Retype, word for word, every line of the records below starting at the one that contains "For every named target in this 1024×1366" and ending at the one that contains "PoC (282, 221)"; include both of those lines and nothing more.

----

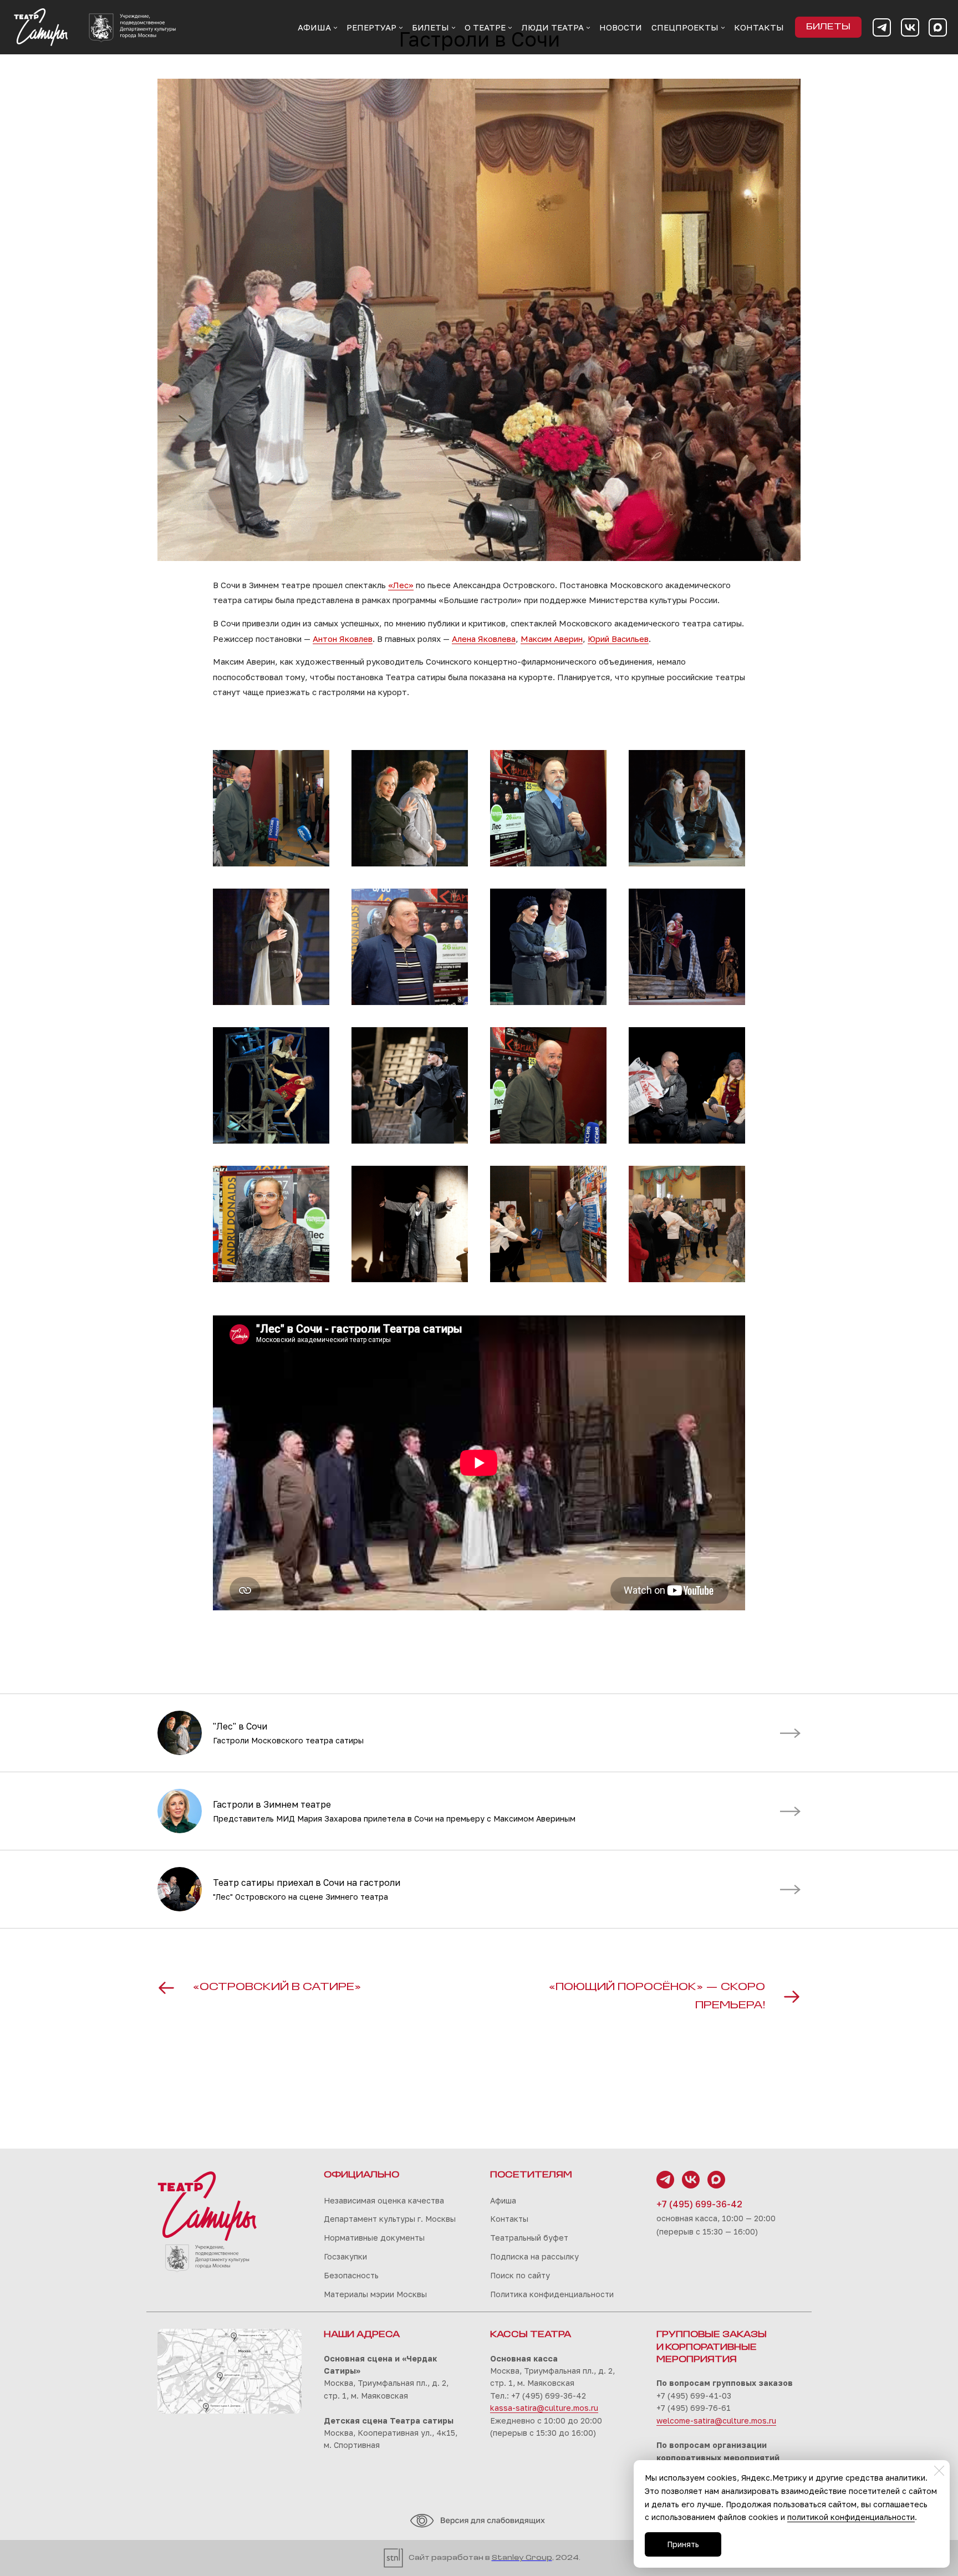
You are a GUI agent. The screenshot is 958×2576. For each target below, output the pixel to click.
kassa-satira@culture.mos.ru (544, 2407)
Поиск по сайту (520, 2275)
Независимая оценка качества (384, 2200)
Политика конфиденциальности (552, 2294)
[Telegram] (882, 27)
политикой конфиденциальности (851, 2517)
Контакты (509, 2218)
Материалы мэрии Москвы (375, 2294)
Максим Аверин (552, 639)
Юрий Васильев (618, 639)
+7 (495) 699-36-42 (699, 2204)
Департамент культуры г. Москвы (390, 2218)
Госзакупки (345, 2256)
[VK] (910, 27)
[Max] (938, 27)
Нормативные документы (374, 2237)
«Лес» (401, 585)
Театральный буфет (529, 2237)
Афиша (503, 2200)
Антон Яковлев (343, 639)
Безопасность (351, 2275)
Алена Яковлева (484, 639)
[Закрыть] (939, 2471)
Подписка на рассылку (534, 2256)
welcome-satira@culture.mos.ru (716, 2420)
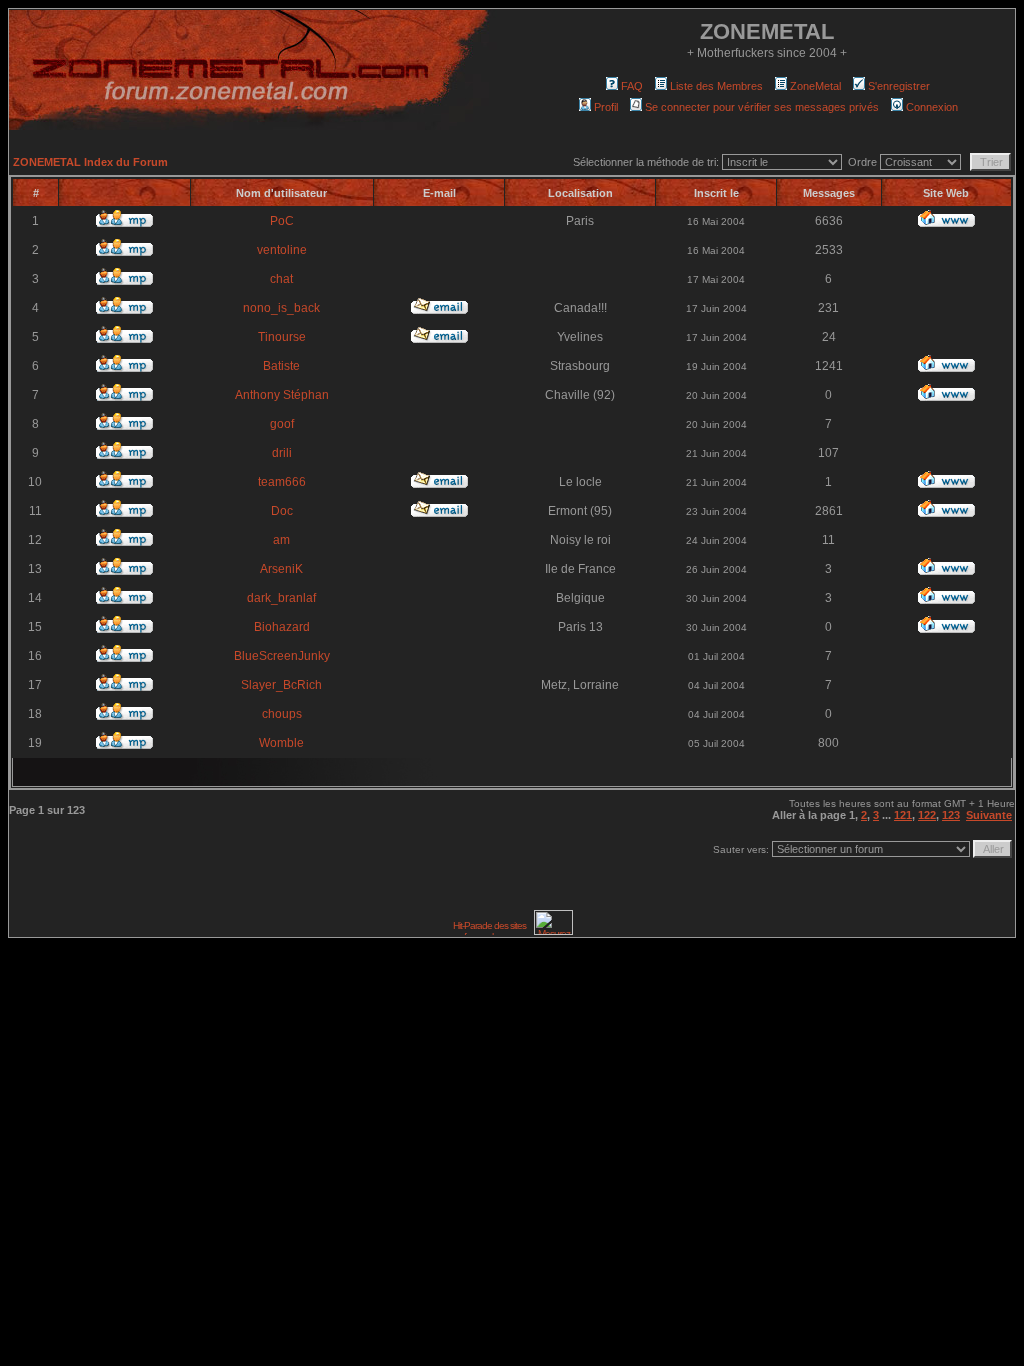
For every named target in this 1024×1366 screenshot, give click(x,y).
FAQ (632, 86)
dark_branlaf (281, 598)
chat (281, 279)
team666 (282, 482)
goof (282, 424)
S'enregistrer (899, 86)
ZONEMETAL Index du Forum (90, 162)
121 (903, 815)
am (281, 540)
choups (282, 714)
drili (282, 453)
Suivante (989, 815)
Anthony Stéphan (282, 395)
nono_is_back (281, 308)
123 (951, 815)
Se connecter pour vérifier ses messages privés (762, 107)
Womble (281, 743)
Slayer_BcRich (281, 685)
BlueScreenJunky (282, 656)
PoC (282, 221)
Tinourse (282, 337)
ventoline (282, 250)
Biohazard (282, 627)
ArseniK (281, 569)
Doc (282, 511)
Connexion (932, 107)
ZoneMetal (815, 86)
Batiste (281, 366)
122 (927, 815)
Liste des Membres (716, 86)
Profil (606, 107)
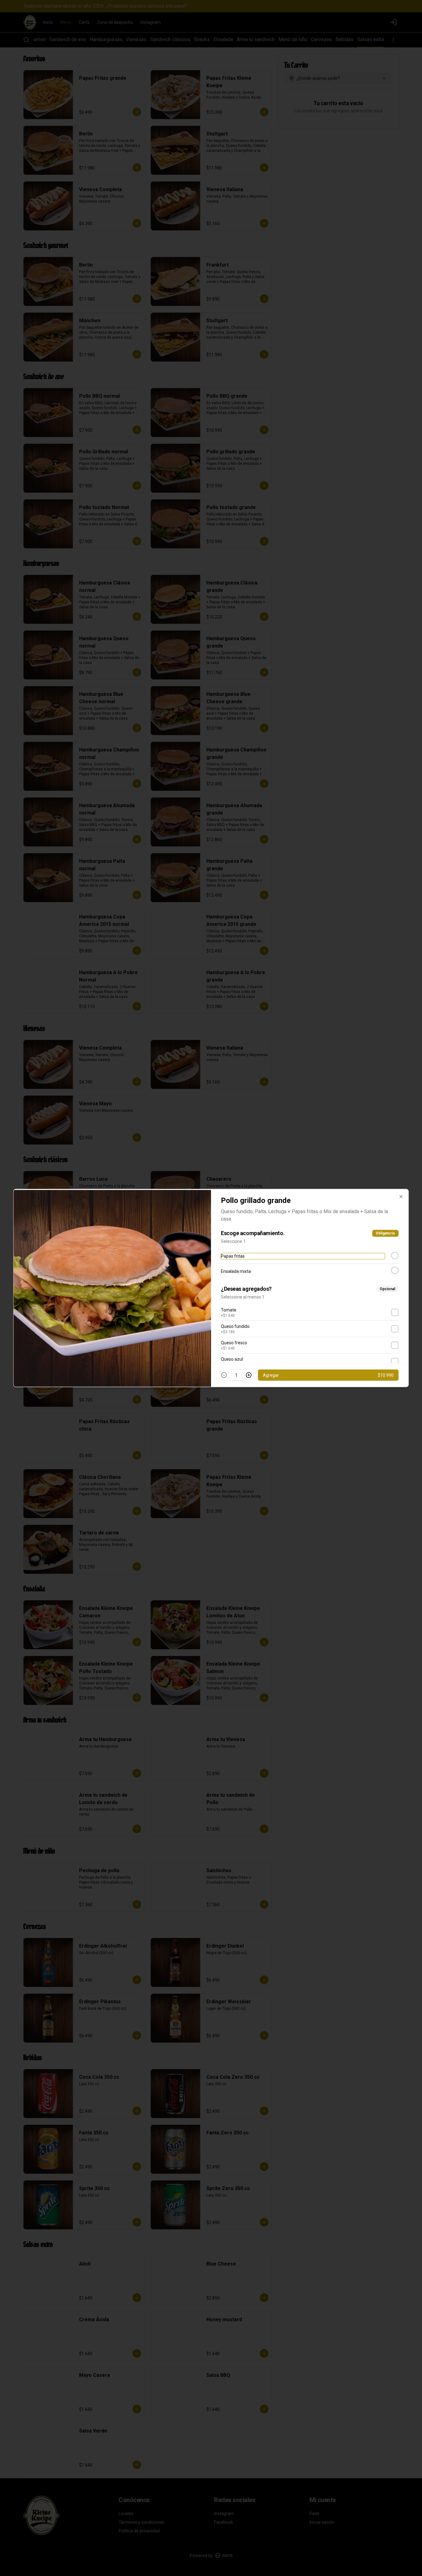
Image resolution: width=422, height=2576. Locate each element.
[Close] (401, 1196)
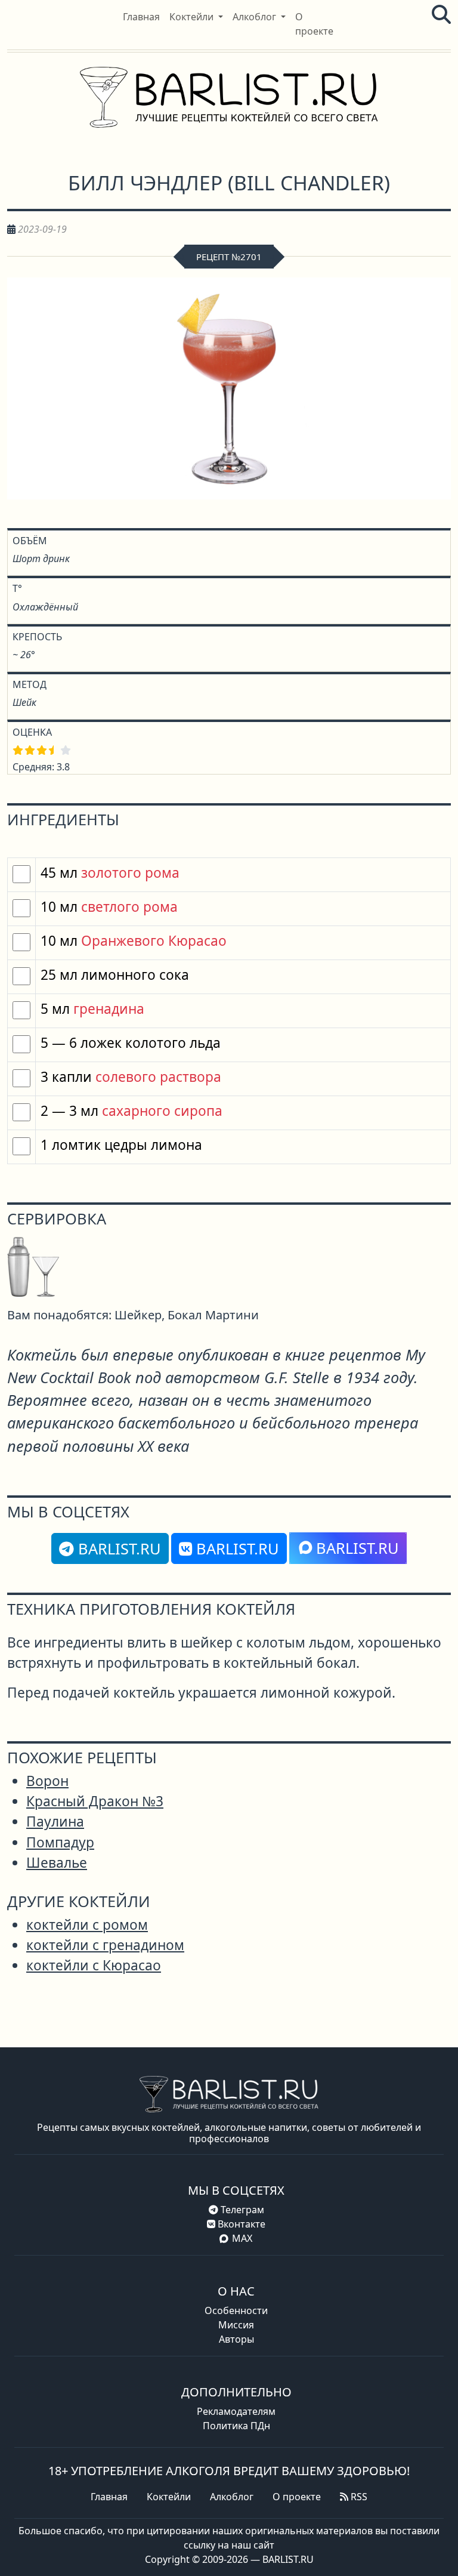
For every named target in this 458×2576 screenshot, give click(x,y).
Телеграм (241, 2209)
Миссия (236, 2324)
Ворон (47, 1781)
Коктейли (169, 2496)
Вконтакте (240, 2224)
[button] (196, 17)
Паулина (55, 1821)
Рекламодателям (236, 2411)
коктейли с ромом (87, 1924)
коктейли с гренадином (105, 1945)
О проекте (297, 2496)
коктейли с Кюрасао (93, 1965)
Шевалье (56, 1862)
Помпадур (60, 1842)
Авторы (236, 2339)
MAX (242, 2238)
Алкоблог (231, 2496)
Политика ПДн (236, 2425)
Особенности (236, 2310)
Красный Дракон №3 (94, 1801)
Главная (109, 2496)
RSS (357, 2496)
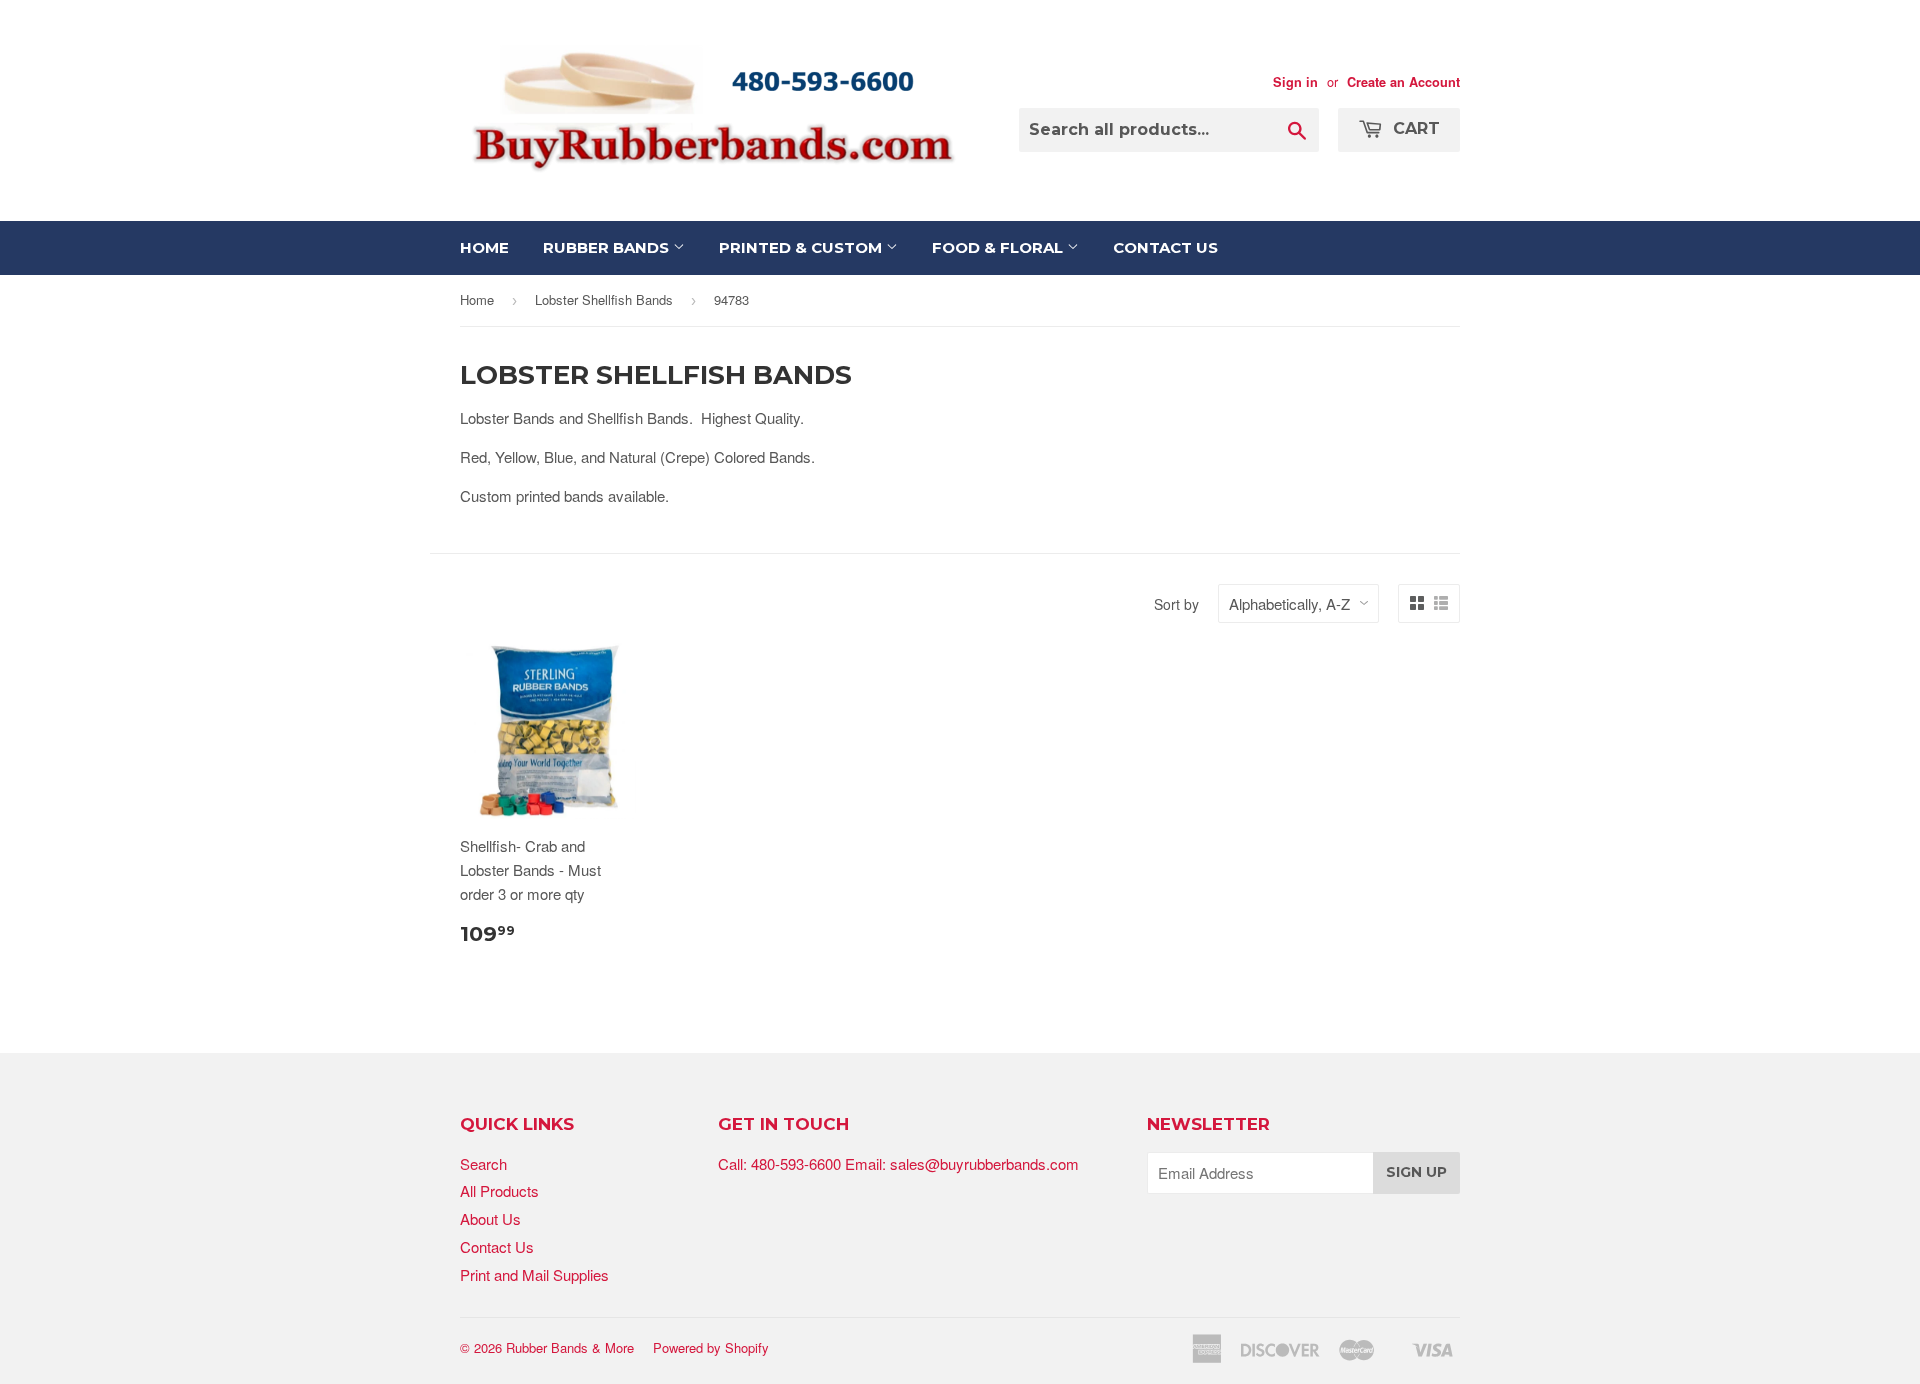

----

» **Task response**
For every named target in this 1024×1366 screenshot, give click(x,y).
FAQ (632, 86)
dark_branlaf (281, 598)
chat (281, 279)
team666 (282, 482)
goof (282, 424)
S'enregistrer (899, 86)
ZONEMETAL Index du Forum (90, 162)
121 (903, 815)
am (281, 540)
choups (282, 714)
drili (282, 453)
Suivante (989, 815)
Anthony Stéphan (282, 395)
nono_is_back (281, 308)
123 (951, 815)
Se connecter pour vérifier ses messages privés (762, 107)
Womble (281, 743)
Slayer_BcRich (281, 685)
BlueScreenJunky (282, 656)
PoC (282, 221)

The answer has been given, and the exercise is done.